**The data**
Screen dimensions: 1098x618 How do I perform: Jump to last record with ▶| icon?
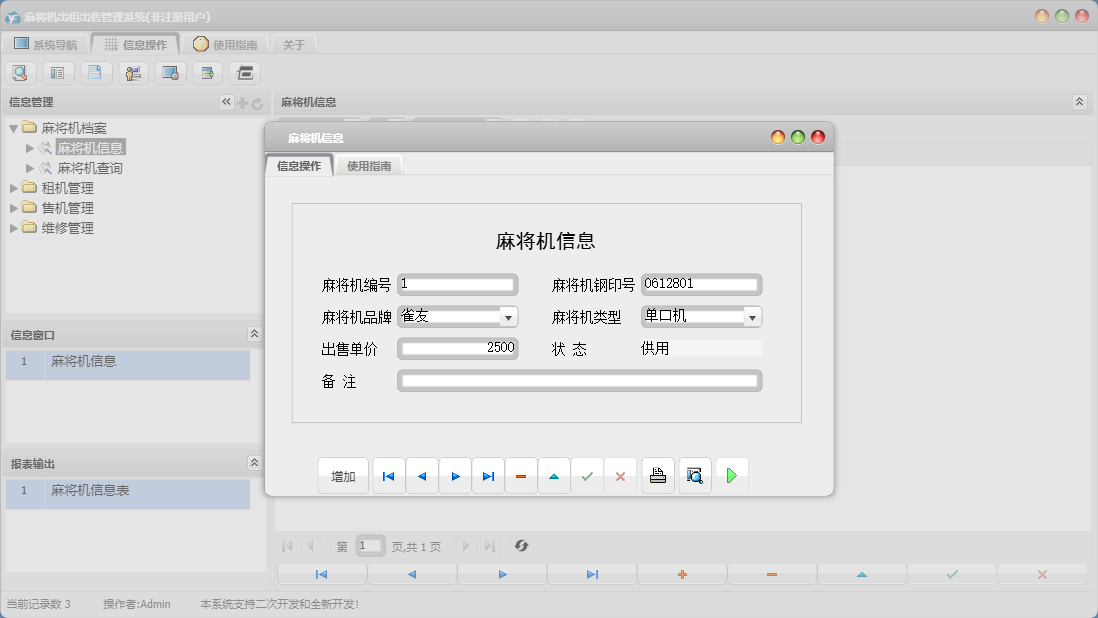coord(488,475)
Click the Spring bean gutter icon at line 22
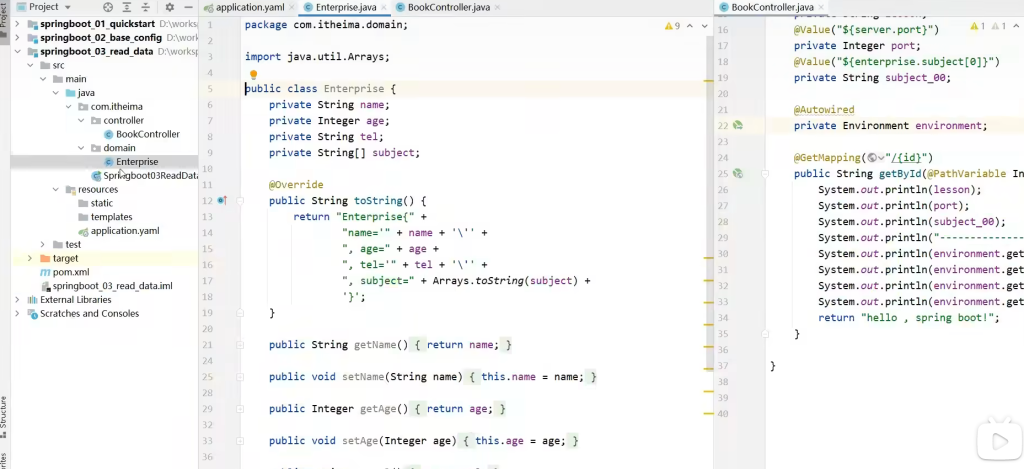This screenshot has width=1024, height=469. 737,126
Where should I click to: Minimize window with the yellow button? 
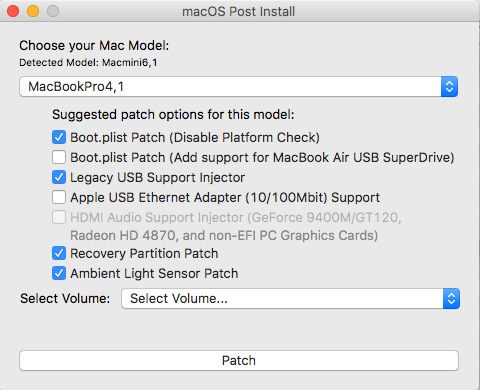click(33, 11)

**Work request**
Begin at the line containing "Click the Spring bean gutter icon at line 22" and stop at the last line of the data. Repeat only those lines, exactly, and leave out the pictures.

**Problem solution**
Click the Spring bean gutter icon at line 22
This screenshot has width=1024, height=469. 737,126
Where should I click to: Minimize window with the yellow button? 
click(33, 11)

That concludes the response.